Somber. While there are many light-hearted tales in this novel, the prevailing tone is somber. The basic nature of the plot is serious--the story is about a man trying to rediscover himself as he deals with his broken past. Conroy offers many long and ponderous passages in which Tom considers his past and his present. This somber tone gives Tom and his story credibility.
Pat Conroy was born in 1945 in Atlanta, Georgia. The Prince of Tides appears to be semi-autobiographical as he was the product of an Atlanta beauty and a cruel, abusive father. Conroy spent his childhood moving between military bases because of his father’s career. Conroy attended the Citadel where he was very successful; he graduated in 1967. Conroy became an English teacher and was fired from one school for refusing to administer corporal punishment and disrespecting authority. He was married, but later divorced upon the publication of his painfully truthful novel, The Great Santini (which also resulted in his parents’ divorce).
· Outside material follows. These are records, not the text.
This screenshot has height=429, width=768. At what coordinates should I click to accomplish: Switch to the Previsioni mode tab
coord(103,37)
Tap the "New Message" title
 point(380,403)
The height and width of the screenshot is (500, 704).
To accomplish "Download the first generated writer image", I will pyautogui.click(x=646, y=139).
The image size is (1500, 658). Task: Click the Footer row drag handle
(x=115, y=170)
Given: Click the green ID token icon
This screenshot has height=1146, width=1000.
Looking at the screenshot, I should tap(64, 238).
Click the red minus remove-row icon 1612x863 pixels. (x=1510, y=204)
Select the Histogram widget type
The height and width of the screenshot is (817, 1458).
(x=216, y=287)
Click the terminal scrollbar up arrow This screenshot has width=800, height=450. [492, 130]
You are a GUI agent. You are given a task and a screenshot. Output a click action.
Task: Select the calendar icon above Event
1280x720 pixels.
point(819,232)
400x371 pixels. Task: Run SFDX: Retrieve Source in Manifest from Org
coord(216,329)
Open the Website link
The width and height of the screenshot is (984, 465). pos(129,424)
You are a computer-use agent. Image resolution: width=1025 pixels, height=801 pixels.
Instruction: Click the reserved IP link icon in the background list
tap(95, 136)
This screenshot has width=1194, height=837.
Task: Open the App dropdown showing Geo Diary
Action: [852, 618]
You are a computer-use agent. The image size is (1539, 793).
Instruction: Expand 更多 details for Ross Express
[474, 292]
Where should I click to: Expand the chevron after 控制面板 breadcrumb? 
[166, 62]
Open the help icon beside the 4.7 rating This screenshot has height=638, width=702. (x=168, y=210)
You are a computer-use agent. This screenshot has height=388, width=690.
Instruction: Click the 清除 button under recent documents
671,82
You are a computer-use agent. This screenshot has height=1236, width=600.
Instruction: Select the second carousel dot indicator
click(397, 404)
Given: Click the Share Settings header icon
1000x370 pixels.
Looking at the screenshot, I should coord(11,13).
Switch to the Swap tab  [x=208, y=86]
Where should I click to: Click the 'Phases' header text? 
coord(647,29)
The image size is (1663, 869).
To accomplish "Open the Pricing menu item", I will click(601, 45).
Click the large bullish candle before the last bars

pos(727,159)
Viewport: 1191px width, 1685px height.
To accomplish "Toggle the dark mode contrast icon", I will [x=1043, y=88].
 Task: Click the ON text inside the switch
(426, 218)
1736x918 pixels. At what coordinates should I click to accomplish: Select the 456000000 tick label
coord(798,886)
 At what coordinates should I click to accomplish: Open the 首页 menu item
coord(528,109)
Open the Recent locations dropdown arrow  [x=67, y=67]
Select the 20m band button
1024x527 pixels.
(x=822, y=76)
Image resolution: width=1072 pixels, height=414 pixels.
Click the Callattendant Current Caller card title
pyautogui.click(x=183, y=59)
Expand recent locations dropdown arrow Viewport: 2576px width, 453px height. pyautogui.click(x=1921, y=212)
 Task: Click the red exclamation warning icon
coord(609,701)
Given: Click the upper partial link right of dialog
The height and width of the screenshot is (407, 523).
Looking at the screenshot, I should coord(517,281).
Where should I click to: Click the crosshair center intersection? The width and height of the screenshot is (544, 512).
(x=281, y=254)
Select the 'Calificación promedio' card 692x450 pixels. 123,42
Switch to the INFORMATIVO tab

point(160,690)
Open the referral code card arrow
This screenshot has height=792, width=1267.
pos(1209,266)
Conroy moved to Rome in the 1980s, where he continued to write. He now lives in the United States.
The Boo, 1970
The Water is Wide 1972
The Great Santini, 1976
The Lords of Discipline 1980
The Prince of Tides, 1986
Beach Music, 1995
My Losing Season 2002
The Prince of Tides appears to be heavily influenced by Pat Conroy’s own life experiences, as are most of his other novels. He was raised throughout the South; his father was abusive; his mother was beautiful. Conroy, like Tom was born during World War II and had friends die in Vietnam. However, the reader should remember that this is a work of fiction.
This book takes place during the 1980's (the present tense plot, at least). While feminism had been a work in progress since the early seventies, it was much more mainstream and more widely accepted in the 1980's. The 1980's also saw a lot of national dialogue concerning the anesthetization of our society. These themes pervade The Prince of Tides.